> [TEXT FOR ANALYSIS]

Continuing eastward from Grantsville, Alt US 40 intersects US 219 Bus. a short distance north of exit 22 on I-68, before passing under the US 219 freeway. East of this intersection, traffic decreases, with an AADT of 1,681, the lowest traffic density along the entire route. The US 219 Bus. intersection is at the top of a hill known as Chestnut Ridge.

East of Chestnut Ridge, the highway passes over Meadow Mountain at a height of 2789 ft. In eastern Garrett County, traffic on the route gradually increases to an AADT of 2,232. Alt US 40 passes under MD 546, which runs north from I-68, through Finzel, to the Pennsylvania border. Although Alt US 40 does not directly intersect MD 546, it is connected to MD 546 by way of access road MD 546F, and also by MD 946, which intersects Alt US 40 near the top of Little Savage Mountain. Just east, the route crosses the larger Big Savage Mountain at an elevation of 2847 ft before entering Allegany County.

===Allegany County===
After continuing into Allegany County, Alt US 40 descends Savage Mountain into Frostburg, where it passes through the town as Main Street. Main Street in Frostburg has the highest traffic density on the route, with an AADT of 15,022. For comparison, the parallel section of I-68 between exits 33 and 34 has an AADT of 20,931. In west Frostburg, the highway intersects MD 36, which then follows the same road as Alt US 40 for about a mile, separating from Alt US 40 in east Frostburg. In central Frostburg, Main Street intersects MD 936, an old alignment of MD 36. Continuing eastward from Frostburg, traffic density decreases, to an AADT of 13,585 at the MD 55 intersection, staying between 13,000 and 15,000 for the remainder of the highway. Alt US 40 passes through Eckhart Mines, where it intersects MD 638, which connects with MD 36 north of Frostburg. In the eastern part of Eckhart Mines, the highway intersects MD 743, which is an old alignment of US 40 which was bypassed by the roadway which became Alt US 40.

> [DATA BELOW]

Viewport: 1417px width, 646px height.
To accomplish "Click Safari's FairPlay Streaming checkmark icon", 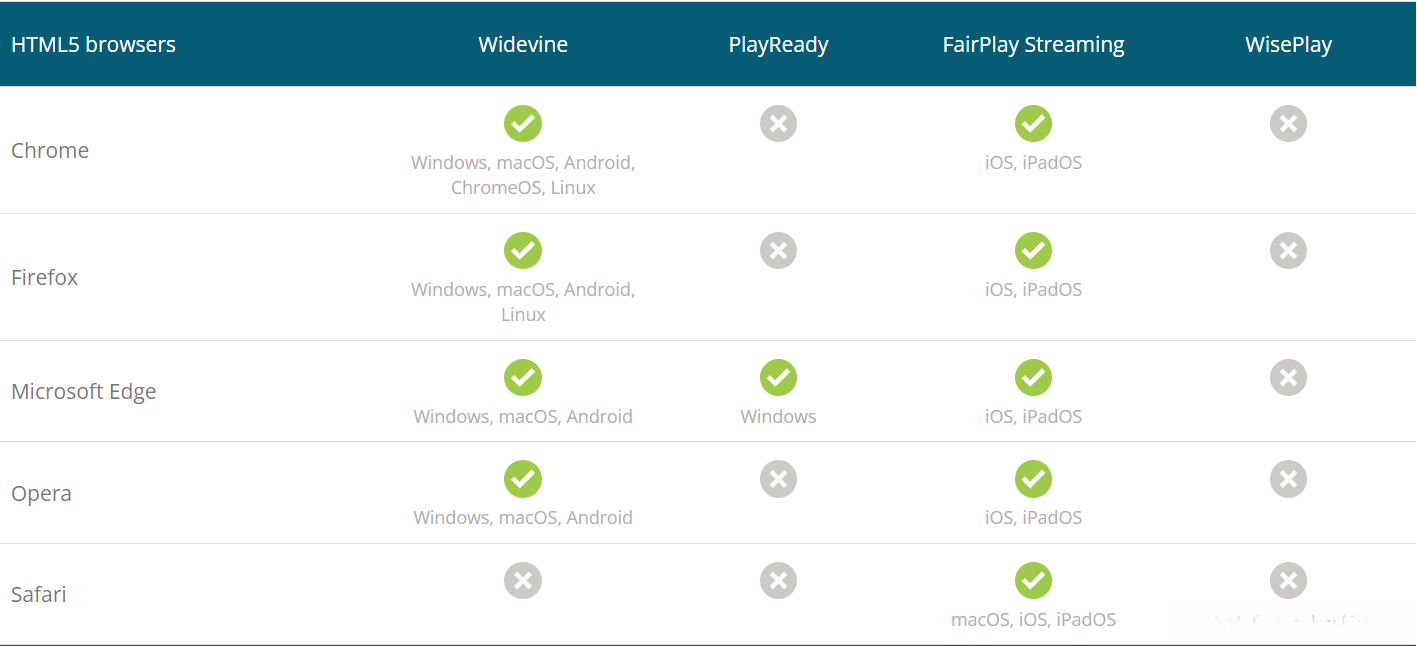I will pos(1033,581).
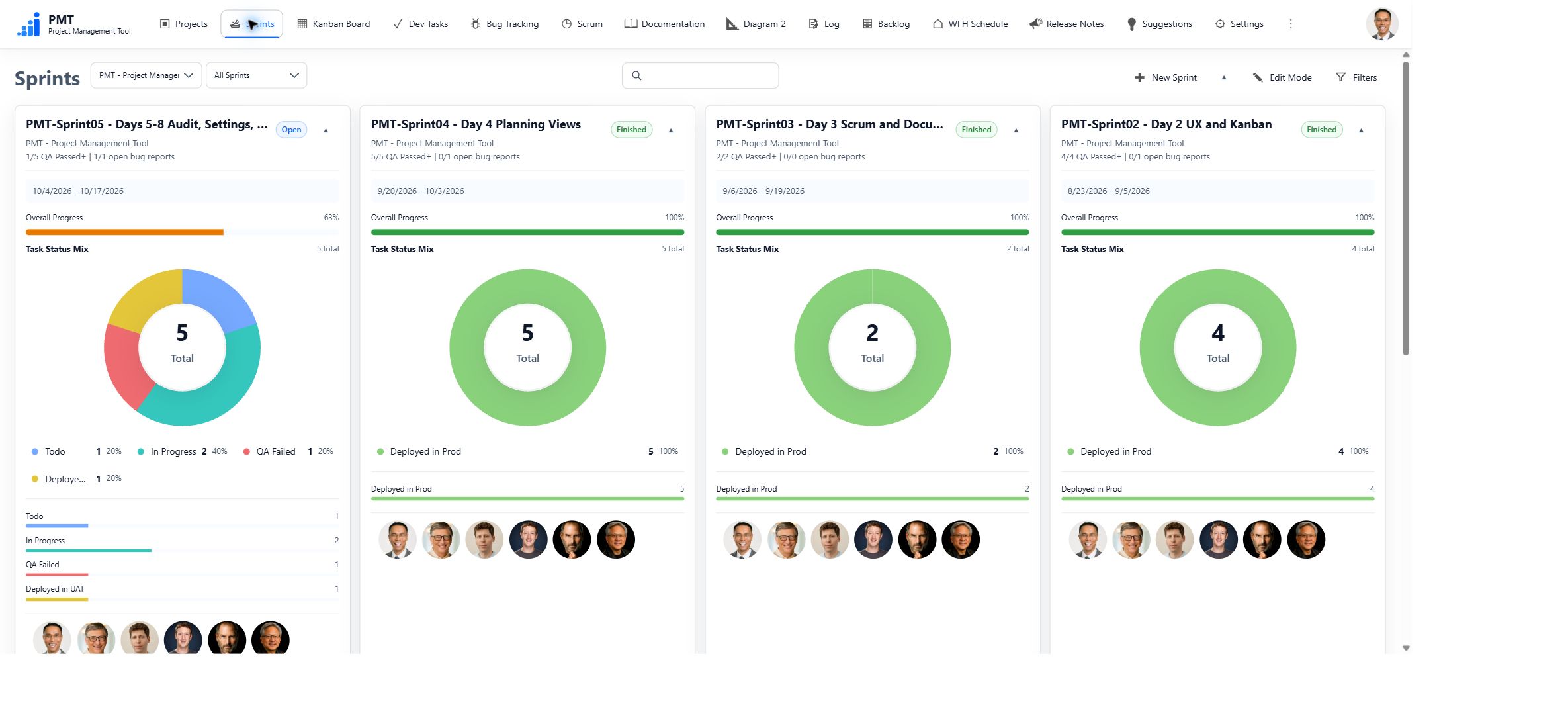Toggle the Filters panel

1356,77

> [WORK TASK]
From the Alt US 40 text, copy word for word the stretch from "East of Chestnut" through "entering Allegany County.".

> [RESPONSE]
East of Chestnut Ridge, the highway passes over Meadow Mountain at a height of 2789 ft. In eastern Garrett County, traffic on the route gradually increases to an AADT of 2,232. Alt US 40 passes under MD 546, which runs north from I-68, through Finzel, to the Pennsylvania border. Although Alt US 40 does not directly intersect MD 546, it is connected to MD 546 by way of access road MD 546F, and also by MD 946, which intersects Alt US 40 near the top of Little Savage Mountain. Just east, the route crosses the larger Big Savage Mountain at an elevation of 2847 ft before entering Allegany County.